Untuk menjawab keraguan tersebut, berikut adalah poin-poin penting yang perlu dipahami agar masyarakat mendapatkan informasi yang akurat dan tidak terjadi salah paham.
Secara hukum, kesehatan adalah bagian dari hak dasar warga negara yang dijamin oleh negara. Program Universal Health Coverage (UHC) di Bojonegoro bukan sekadar “sumbangan”, melainkan bentuk perlindungan negara agar rakyat tidak jatuh miskin saat jatuh sakit. Karena sifatnya sebagai hak dasar (seperti hak atas keamanan atau pendidikan dasar), maka pemberiannya tidak perlu disertai labelisasi yang membebani psikologis warga.

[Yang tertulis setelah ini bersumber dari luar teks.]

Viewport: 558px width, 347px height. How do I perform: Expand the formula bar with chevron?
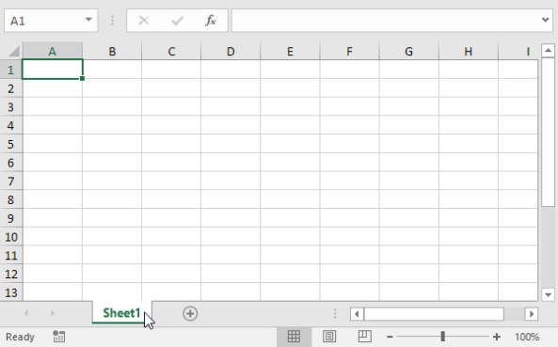tap(545, 20)
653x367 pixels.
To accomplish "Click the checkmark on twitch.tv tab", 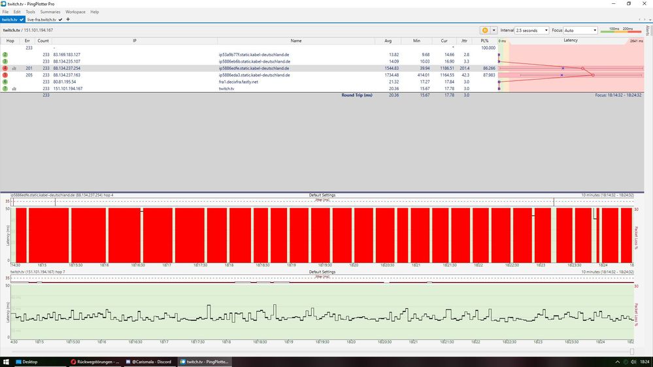I will coord(22,20).
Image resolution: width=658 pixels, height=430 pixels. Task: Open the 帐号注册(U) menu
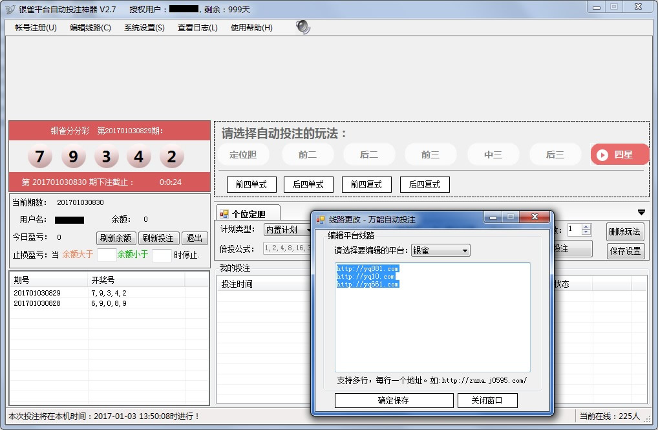pyautogui.click(x=36, y=28)

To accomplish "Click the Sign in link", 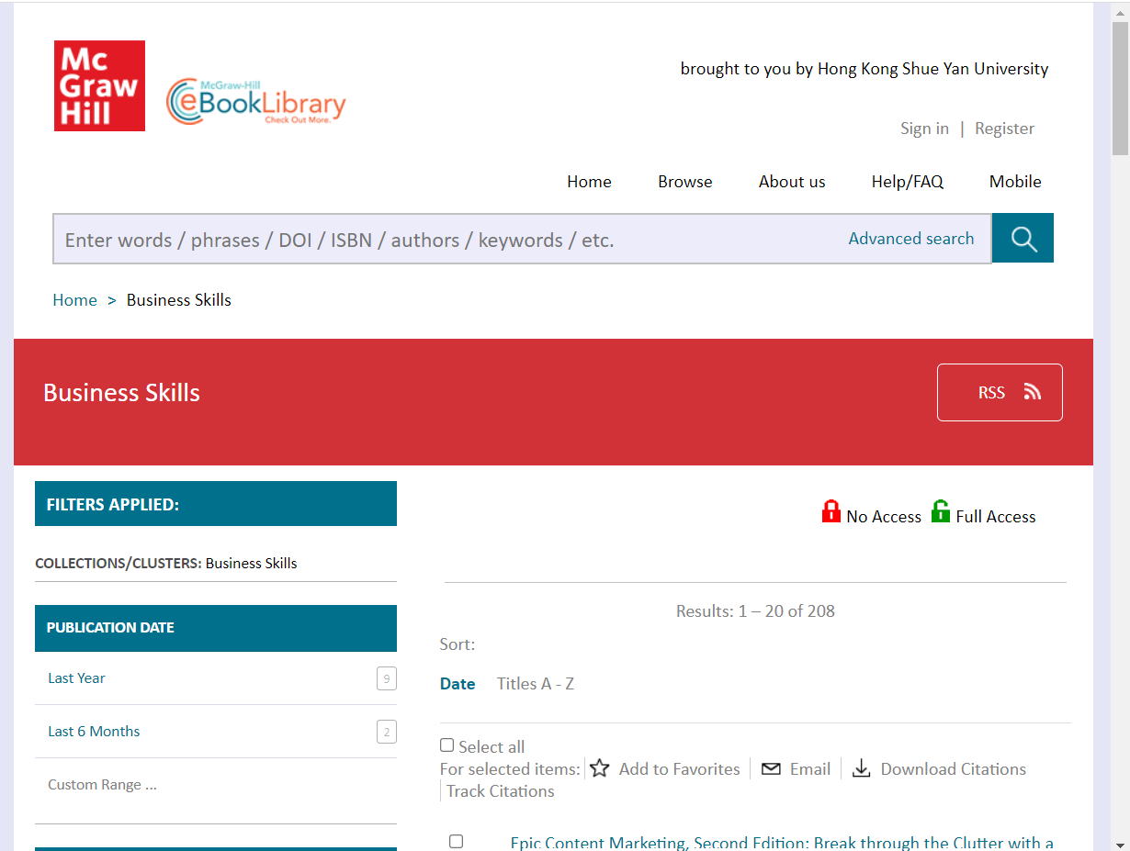I will click(x=924, y=129).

Masyarakat perlu membedakan antara bantuan ekonomi dan jaminan sosial. Bantuan seperti BLT, PKH, atau Program Domba bertujuan untuk penambahan aset atau daya beli, sehingga perlu pengawasan ketat melalui stiker agar tidak salah sasaran. Sementara itu, UHC Bojonegoro bersifat preventif dan inklusif untuk memastikan akses medis bagi seluruh warga, sehingga label “miskin” tidak relevan untuk diterapkan secara massal.
Hingga tahun 2026, cakupan kepesertaan BPJS yang dibiayai Pemkab Bojonegoro telah menyentuh hampir seluruh lapisan warga. Jika seluruh rumah penerima UHC ditempeli stiker, maka identitas “keluarga miskin” akan kehilangan maknanya karena hampir semua rumah akan memiliki stiker tersebut. Stikerisasi difokuskan hanya pada bantuan yang kuotanya terbatas agar terjadi keadilan bagi yang benar-benar membutuhkan.

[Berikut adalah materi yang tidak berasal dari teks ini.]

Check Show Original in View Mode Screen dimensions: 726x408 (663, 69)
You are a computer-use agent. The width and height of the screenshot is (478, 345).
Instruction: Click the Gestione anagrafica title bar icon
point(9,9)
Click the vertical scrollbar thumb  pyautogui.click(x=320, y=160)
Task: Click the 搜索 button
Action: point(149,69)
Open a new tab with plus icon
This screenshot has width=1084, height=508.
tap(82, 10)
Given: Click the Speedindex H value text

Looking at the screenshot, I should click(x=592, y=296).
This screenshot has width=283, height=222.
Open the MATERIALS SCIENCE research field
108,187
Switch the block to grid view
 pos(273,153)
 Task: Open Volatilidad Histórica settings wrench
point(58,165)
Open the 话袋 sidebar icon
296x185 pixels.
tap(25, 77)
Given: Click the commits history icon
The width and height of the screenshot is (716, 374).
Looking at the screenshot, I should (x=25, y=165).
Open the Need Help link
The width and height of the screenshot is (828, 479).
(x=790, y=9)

Pemkab Bojonegoro berupaya mencegah terjadinya diskriminasi di fasilitas kesehatan. Dengan tidak adanya stiker khusus kesehatan di rumah warga, pasien tetap bisa mengakses Puskesmas maupun RSUD dengan rasa percaya diri yang sama. Hal ini sejalan dengan prinsip kemanusiaan di mana pelayanan kesehatan harus diberikan tanpa memandang status sosial pasien.

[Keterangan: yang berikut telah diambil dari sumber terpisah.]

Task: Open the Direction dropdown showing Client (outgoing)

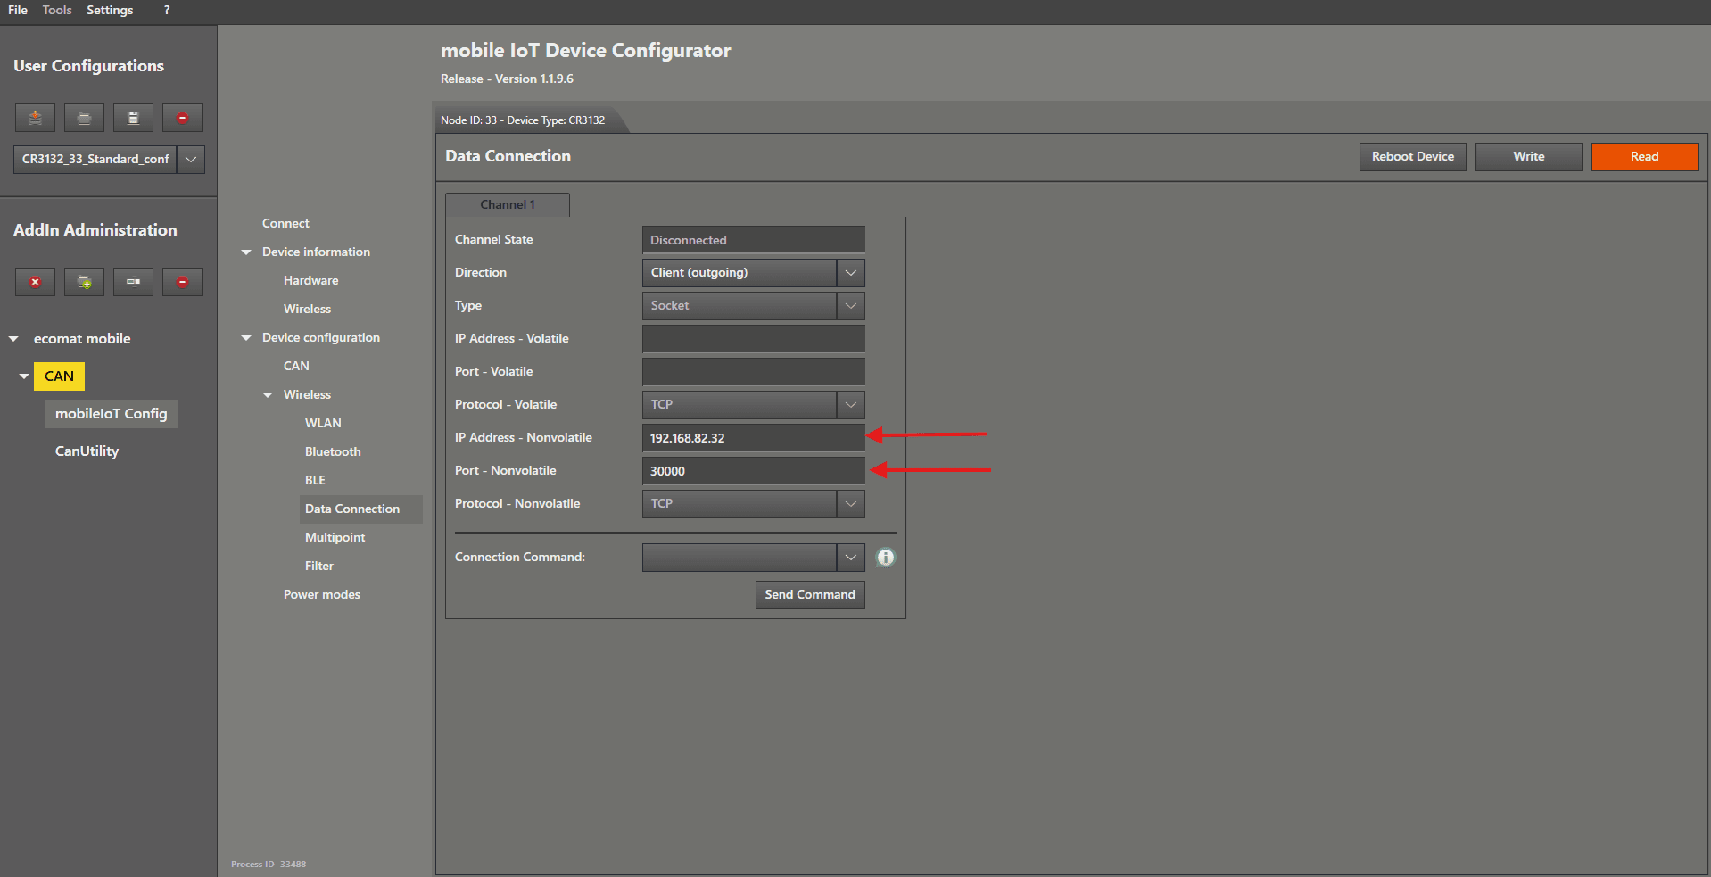Action: pyautogui.click(x=850, y=273)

Meski tidak ditempeli stiker, Pemkab Bojonegoro mengimbau warga yang secara ekonomi sudah mandiri dan mapan untuk beralih ke BPJS Mandiri. Hal ini bertujuan agar anggaran APBD yang sangat besar tersebut dapat dialokasikan lebih maksimal untuk pembangunan infrastruktur desa dan peningkatan kualitas sekolah.